DIRECTIONS: Could you output each record below exactly as it stands and leave the pictures out?

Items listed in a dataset

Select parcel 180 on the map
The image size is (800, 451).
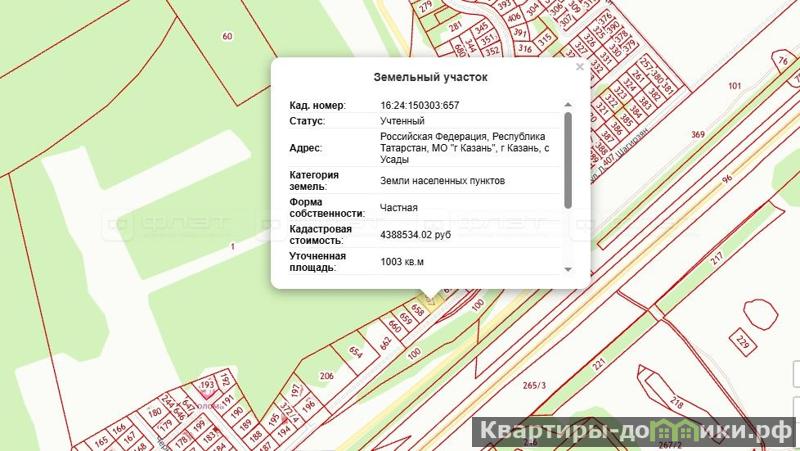pos(155,411)
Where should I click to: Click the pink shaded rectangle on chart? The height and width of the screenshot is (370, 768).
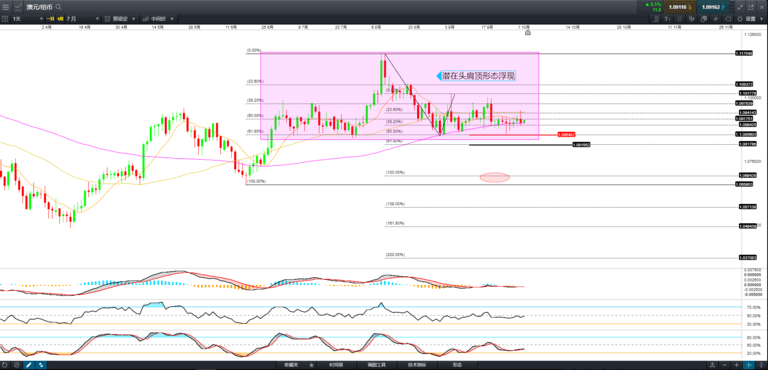[x=399, y=96]
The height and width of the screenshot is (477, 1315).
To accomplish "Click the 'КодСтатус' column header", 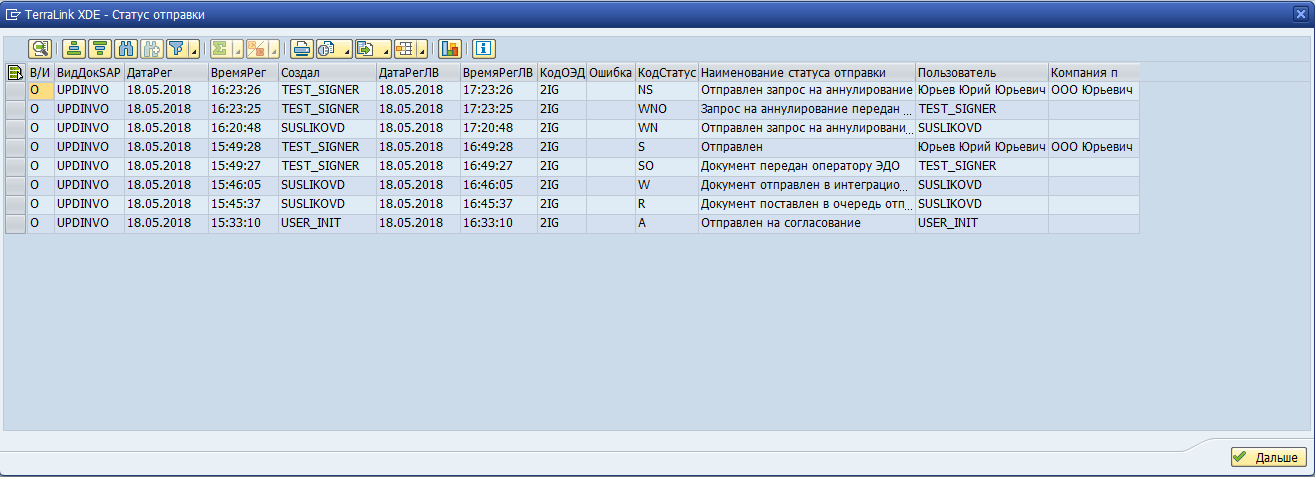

EXERCISE RESPONSE:
Select parcel 180 on the map
The image size is (800, 451).
pos(155,411)
Where should I click to: Click the pink shaded rectangle on chart? The height and width of the screenshot is (370, 768).
[x=399, y=96]
The height and width of the screenshot is (477, 1315).
To accomplish "Click the 'КодСтатус' column header", 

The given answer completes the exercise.